How long will you wait for somebody you love? Will you hold on to that hope and have faith, or will you buckle at the uncertainties, and choose to move on? You'll never know until you're in it, and are forced to make some decisions. While you can decide for yourself, you'll never really know how the other half will fare, especially if it's long distance.
A Time to Love, starring Lu Yi and Zhao Wei as star-crossed lovers, adapts the basic premise from Shakespeare's timeless romantic tragedy, Romeo and Juliet. The references are countless, be it direct like the very cheesy replication of the famous Act II Scene II, or indirectly. As childhood sweethearts, their love for each other is forbidden by their respective families due to a mysterious feud between the heads of the households. So long as it remains mysterious, so too will their love be hidden away from their families, resulting in stealing glances, and meeting up in secret. But how long can this continue before taking its toil, especially when one turns out to be a high flyer and ambition gets in the way? Even the characters fit R&J to a T.

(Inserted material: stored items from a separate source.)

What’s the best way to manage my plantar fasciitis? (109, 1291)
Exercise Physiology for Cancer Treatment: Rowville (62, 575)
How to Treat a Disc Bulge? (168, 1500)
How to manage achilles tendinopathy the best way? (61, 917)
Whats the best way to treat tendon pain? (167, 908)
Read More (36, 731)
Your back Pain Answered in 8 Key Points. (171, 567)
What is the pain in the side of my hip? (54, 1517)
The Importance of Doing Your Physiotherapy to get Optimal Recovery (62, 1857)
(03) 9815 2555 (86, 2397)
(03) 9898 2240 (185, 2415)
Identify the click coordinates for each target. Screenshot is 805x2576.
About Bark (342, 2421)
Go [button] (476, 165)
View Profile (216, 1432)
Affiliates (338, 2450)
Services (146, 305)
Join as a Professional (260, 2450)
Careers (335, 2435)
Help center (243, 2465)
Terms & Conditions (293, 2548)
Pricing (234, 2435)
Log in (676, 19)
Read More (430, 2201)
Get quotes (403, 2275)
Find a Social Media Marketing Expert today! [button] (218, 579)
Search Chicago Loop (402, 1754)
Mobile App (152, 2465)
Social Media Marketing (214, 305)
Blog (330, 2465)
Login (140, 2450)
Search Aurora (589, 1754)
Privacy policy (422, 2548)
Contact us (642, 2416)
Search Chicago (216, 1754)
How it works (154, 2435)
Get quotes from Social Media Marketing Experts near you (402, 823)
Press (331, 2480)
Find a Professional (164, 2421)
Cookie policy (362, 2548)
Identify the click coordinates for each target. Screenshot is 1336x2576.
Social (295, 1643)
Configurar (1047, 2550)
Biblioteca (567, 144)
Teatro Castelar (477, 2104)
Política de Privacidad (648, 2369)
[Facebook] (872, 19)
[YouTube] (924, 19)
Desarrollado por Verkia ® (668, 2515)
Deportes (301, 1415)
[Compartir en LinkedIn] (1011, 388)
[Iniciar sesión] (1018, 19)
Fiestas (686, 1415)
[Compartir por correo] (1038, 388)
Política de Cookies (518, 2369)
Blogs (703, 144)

Lu Yi's Hou Jia is actually quite wishy-washy, afraid to express his feelings for his love, and is kept in his place by his wheelchair bound mother. Probably out of filial piety, given that it's a Chinese/Asian virtue, but having her dictate his life, is probably as pathetic as can be. There are times though, that as his character develops, it threads on dangerous ground just as the cad that Lu Yi played in Jasmine Woman, starring yet another Chinese actress who have made international waves, Zhang Ziyi.
Zhao Wei's Qu Ran on the other hand, is as strong in character as Juliet, the one calling the shots on how she wants to live her life, and to love who she wants to, despite her parental objections. Zhao Wei herself lights up the screen with her scenes each time, and no doubt her bright illuminating eyes contribute to that effect, expressing her fear, anger, loneliness, happiness, all rolled into one and projected through the windows of the soul.
The movie, itself based on a short story, contains plenty of cheesy moments that will probably be appreciated by the romantics, or cringe just about every general movie going audience. Familiar themes for romantic movies are at their element here, with beautiful camera shots setting up scenes of isolation, and of waiting, and bringing to life the love between our lovers. There is a sex scene (*gasp* it ain't so stuffy after all!) but you don't get to see much.
There are some movies that perpetually shoot itself in the foot with its bad ending. You know, those that have an excellent build up, right until the finale, but destroys all the good work done with the very last frame. You can add this movie to that list of yours. While the non-romantics would have already rolled their eyes as the story progressed, those who are holding out until the end will probably be nodding in unison with its open ended third act, but unfortunately, that dumb final line had to appear as the end title. And no, it's not "The End", but by doing that, it robbed the movie of whatever shreds of credibility it tried to keep alive, and topped it with stinky cheese.
P.S. It's a pity that this movie only had less than 10 persons in the audience, one of whom is Kenneth Tan himself. Guess having two film festivals running side by side, in the holiday season of December, does take its toil on the attendance of festival movies.